“Interest never sleeps nor sickens nor dies; it never goes to the hospital; it works on Sundays and holidays; it never takes a vacation; it never visits nor travels; it takes no pleasure; it is never laid off work nor discharged from employment; it never works on reduced hours. . . . Once in debt, interest is your companion every minute of the day and night; you cannot shun it or slip away from it; you cannot dismiss it; it yields neither to entreaties, demands, or orders; and whenever you get in its way or cross its course or fail to meet its demands, it crushes you.” — J. Reuben ClarkInterest is what I call laundry in mind.

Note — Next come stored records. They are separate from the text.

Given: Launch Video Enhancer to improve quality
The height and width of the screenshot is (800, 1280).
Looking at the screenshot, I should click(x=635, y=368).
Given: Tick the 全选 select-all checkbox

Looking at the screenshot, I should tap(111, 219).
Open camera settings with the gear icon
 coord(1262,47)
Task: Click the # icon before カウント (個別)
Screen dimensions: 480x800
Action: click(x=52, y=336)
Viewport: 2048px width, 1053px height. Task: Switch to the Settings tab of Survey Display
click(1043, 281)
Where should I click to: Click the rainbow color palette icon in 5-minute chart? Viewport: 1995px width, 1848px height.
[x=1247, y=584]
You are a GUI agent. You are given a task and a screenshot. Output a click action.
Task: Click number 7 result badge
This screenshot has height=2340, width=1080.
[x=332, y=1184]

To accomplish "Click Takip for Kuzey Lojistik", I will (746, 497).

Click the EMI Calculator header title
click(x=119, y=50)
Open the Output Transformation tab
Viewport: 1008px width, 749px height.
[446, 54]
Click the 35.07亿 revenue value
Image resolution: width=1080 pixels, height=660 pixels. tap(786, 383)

Laundry never sleeps nor sickens nor dies; it may go the hospital, but it always comes back, it gets dirty on Sundays and holidays; it goes on vacation with you and comes back with you; it takes no pleasure, it is never laid off work nor discharged from employment; it never works on reduced hours. Once a mother, laundry is your constant companion every minute of the day and night you cannot shun it or slip away from it; you cannot dismiss it; it yields neither to entreaties, demands, or orders; it will always follow you and never go away, laundry will be your constant companion, even when your kids get their own friends.
Ok, so I probably don't think that much of the quote in my mind. But there is a fair portion of that quote that goes through my brain multiple times a week.
Then bizarrely enough instead of seeing J Reuben Clark, or President Hinckley or President Monson (those are the only two prophets I can actually recalling telling us to get out of debt. I see this face in my mind.
I'm sure that sounds wierd to all of you except maybe my husband.
But here is where the real confusion comes in my mind.
The prophet told me one day I would miss the laundry.
“If you are still in the process of raising children, be aware that the tiny fingerprints that show up on almost every newly cleaned surface, the toys scattered about the house, the piles and piles of laundry to be tackled will disappear all too soon and that you will—to your surprise—miss them profoundly.”
I'm so confused, and the laundry is waiting to be worked on again.